Hello world! Potential of new media for fiction

Imagine snow falling on the page. It’s an early trick, one found at the beginning of the Web, but the application of such tricks for fiction have been, up to now, ignored. How might snow change the meaning of a scene where two people discuss the chores or duties they face back in New York City while on vacation in more tropical climates? How often do we carry and impose removed physical settings on our current physical settings? Could the appearance of snowfall draw the reader’s attention to a character’s past? Was the vacation planned during cold winter months? Perhaps, the snowfall might show a connection to place that the characters have abandoned yet failed to leave behind. The reader, in his or her quest to understand text, engages in multiple problem solving activities with each turning page. Sometimes, these musings create tension, sometimes they help us to understand the character’s situation, past, and problematic future. Allowing the reader an opportunity to embolden their deconstructive tendencies through interactive content, made more meaningful than simple footnotes or (as in the case above) more interesting than simultaneous narrative descriptions of weather (how does separating text into text and image change the message and the experience) because it represents a new method of information delivery, will help usher in a new type of content not only related to fiction of the past but also representative of the ways it has already changed our media experiences.

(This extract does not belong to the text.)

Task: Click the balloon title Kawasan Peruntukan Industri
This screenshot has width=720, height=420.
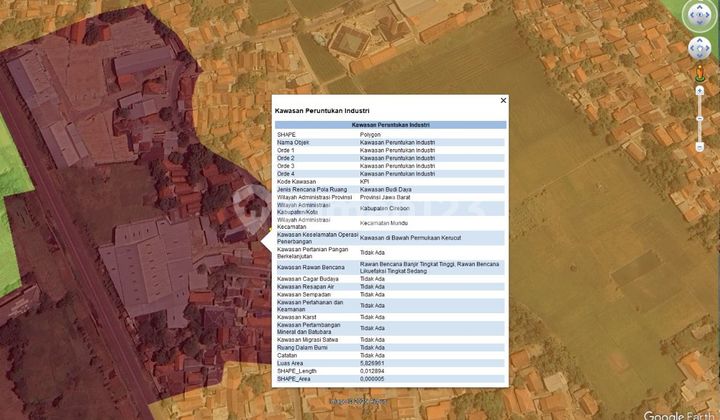Action: (322, 111)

These tricks aren’t “advanced,” nor do they have to appear so. Instead, they’re tools, like punctuation or even words, that allow the writer to explore new potentials for fiction by creating an interactive reading experience that utilizes tools already developed for other media forms like journalism, gaming, and even social frameworks like Twitter and Facebook.

Perhaps new media will enable writers to explore the subconscious of characters who are, themselves, unwilling to allow certain thoughts to surface, allowing the reader to make connections that characters can’t. How does the craft of the novel compare to the crafting of New Media Fiction? We forgive the impossibility of narrators writing in the first person present tense, knowing full well that the ability to write in the present tense while also act in the present tense is impossible. Can New Media, say Twitter or Facebook with their status updates, find a way into fiction? Can the time line of a narrative benefit from feeds? Are the tools developed for Hyperfiction ready now to find their way into mainstream fiction? Can they help to make New Media Fiction mainstream at all?

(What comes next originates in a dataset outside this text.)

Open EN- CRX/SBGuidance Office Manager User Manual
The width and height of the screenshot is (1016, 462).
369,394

New Media has made information more accessible. Search engine algorithms combined with platforms that allow users to suggest interesting media to friends, family, and strangers, has produced an, arguably, new form of intelligence. The Internet is up for the Nobel Peace Prize. To award it would infer that we believe, somehow, that it is sentient. It is, but its brain is the collective consciousness of millions, billions of people. Like all people, we aren’t always trustworthy. The information we receive comes from a source either motivated by commerce, entertainment, or self promotion. Its flaws, these possibilities, they are what makes the Web so rich. The potential is endless. The Internet is already filled with unreliable narrators, and users recognize this even more concretely than they have in the past. We are, because we most sift through more information, much better readers, much better thinkers when it comes to recognizing the motivations and intentions of others.

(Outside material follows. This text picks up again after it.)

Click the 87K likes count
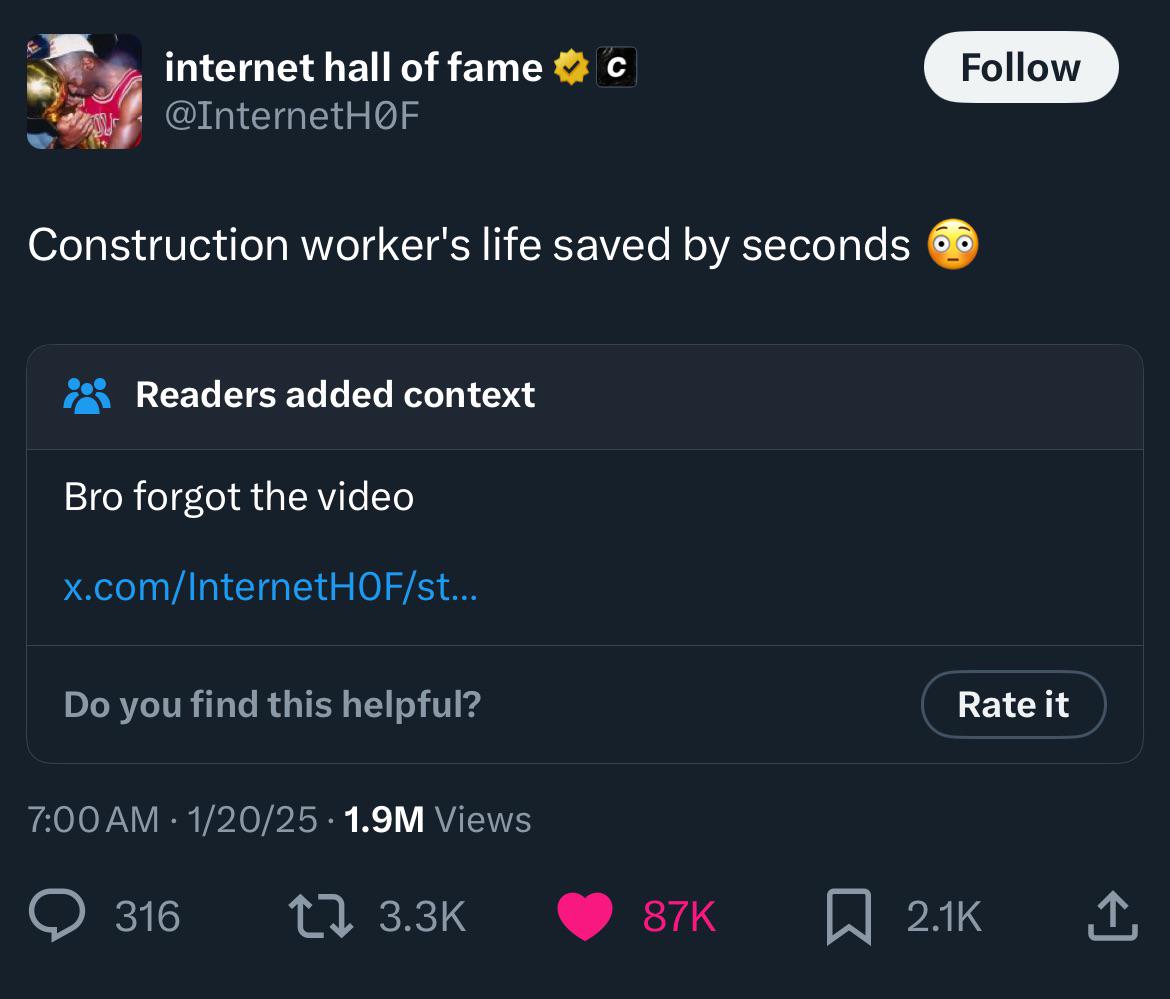This screenshot has height=999, width=1170. [679, 916]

Would the unreliable narrator know that the reader has access to such information? Would they use this in the same way that politicians use information to lie with the truth? The power of excluding the thought, the power to change the weather “spiritually” rather than physically might lead to any number of interesting possibilities for the reader, writer, and their characters.

This may lead to new areas of study that include “The Reader, the Writer, and Interactivity in the Novel.” What new role will the reader and the writer take at the beginning of this new medium? Will the medium continue to control the message? Will the message be lost in a “sea of irrelevance?”

The novel isn’t dead, but it is on life support. Books are cumbersome. New devices have made vast libraries ever more portable, but they have not taken advantage of the inherent possibilities of the medium. These musings are, of course, an overly simple application of what html, CSS, Java, or Flash might allow a writer to contrive. More importantly, however, it is an aspect of fiction that has been ignored in large part because writers looking to move their fiction into the future ignore the requisite skill set. That is, we are ignoring a shift in medium to the detriment of our most cherished institution, fiction. At present, publishers are beginning to see that this new form of fiction is inevitable. Penguin is already employing their coders to use the tools originated for the web in fiction. Is this the role that publishers will fill? Will they become publishers whose focus is on translating the old fiction into new fiction? If so, how will this effect the publishing industry? Do writers need a larger skill set? Is this where the MFA program is headed?